The mapping from language in the brain to the language of the brain

  • Peter Hagoort

Abstract

Human language consists of at least three levels of representation, namely sound patterns, syntactic patterns, and semantic information. These three different levels of representation are acquired and stored in neocortical brain structures during the first years of life. They form the representational primitives at Marr’s computational level. During language processing, these representational primitives are retrieved and unified on-line (i.e. in real time and from left to right), to produce and comprehend the complex utterances that speakers and listeners are capable of exchanging. This requires a specification of Marr’s algorithmic level of analysis, here referred to as Unification. A system with the capacity to show complex language generation and interpretation has to meet these representational and algorithmic requirements. However, when it comes to neural implementations, it requires a mapping of representational and algorithmic levels onto the informational language of the brain itself. This mapping remains one of the major, and largely unmet challenges for a neurobiological account of human language.
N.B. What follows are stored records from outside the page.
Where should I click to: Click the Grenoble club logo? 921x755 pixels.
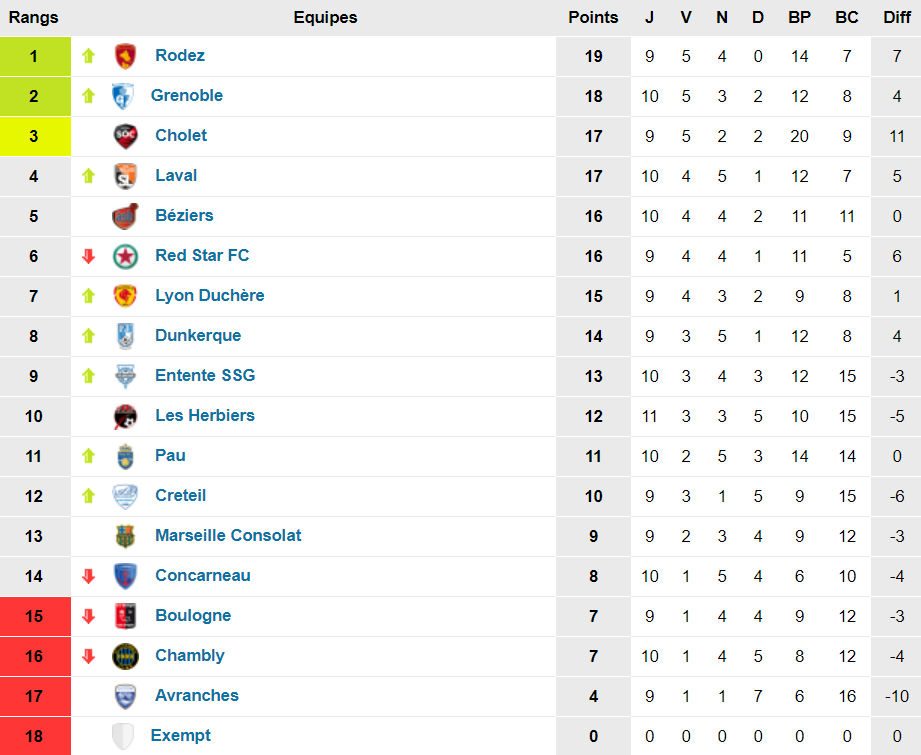coord(123,96)
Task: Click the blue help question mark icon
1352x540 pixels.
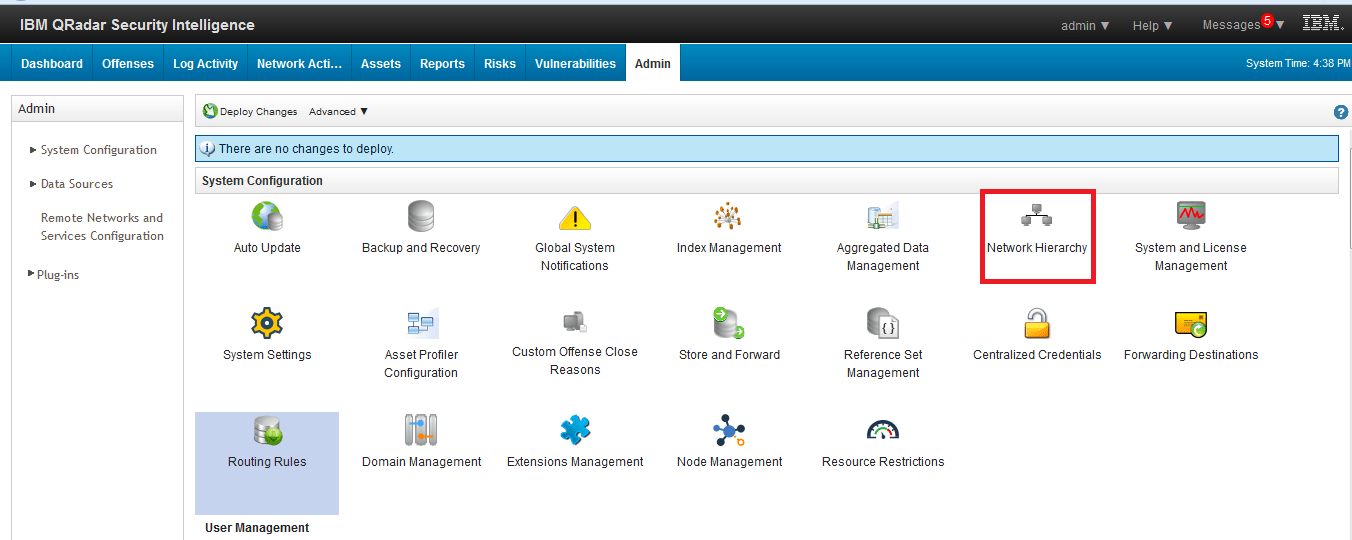Action: (1341, 112)
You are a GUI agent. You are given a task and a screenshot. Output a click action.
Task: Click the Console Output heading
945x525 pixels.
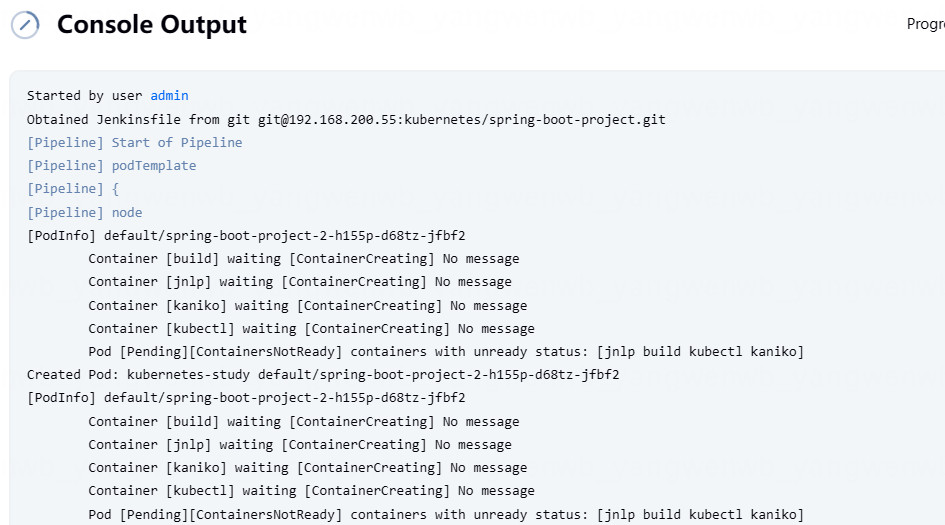point(152,25)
As a way into this mapping problem, I will outline a computational approach to modeling language processing in spiking recurrent. Sequential input is non-linearly mapped into a high-dimensional neural state-space and the internal dynamics is subsequently decoded onto a set of read-out neurons using machine learning techniques. Read-outs are viewed as a measurement device to characterize the encoded information and provide a theory bridging between neuronal processes and concepts at computational and algorithmic levels. The approach is well-suited for testing the computational role of various neurobiological features, adaptation mechanisms, and network architectures. This will help to elucidate the role of (a) brain connectivity, (b) memory at various time-scales and (c) unsupervised, local learning and adaptation mechanisms supporting the language system's capacity to reconstruct hierarchically structured interpretations from sentence input. I will exemplify this approach within a neurobiologically motivated model which maps sentence input onto sequences of thematic roles and integrates these into sentence-level semantic representations.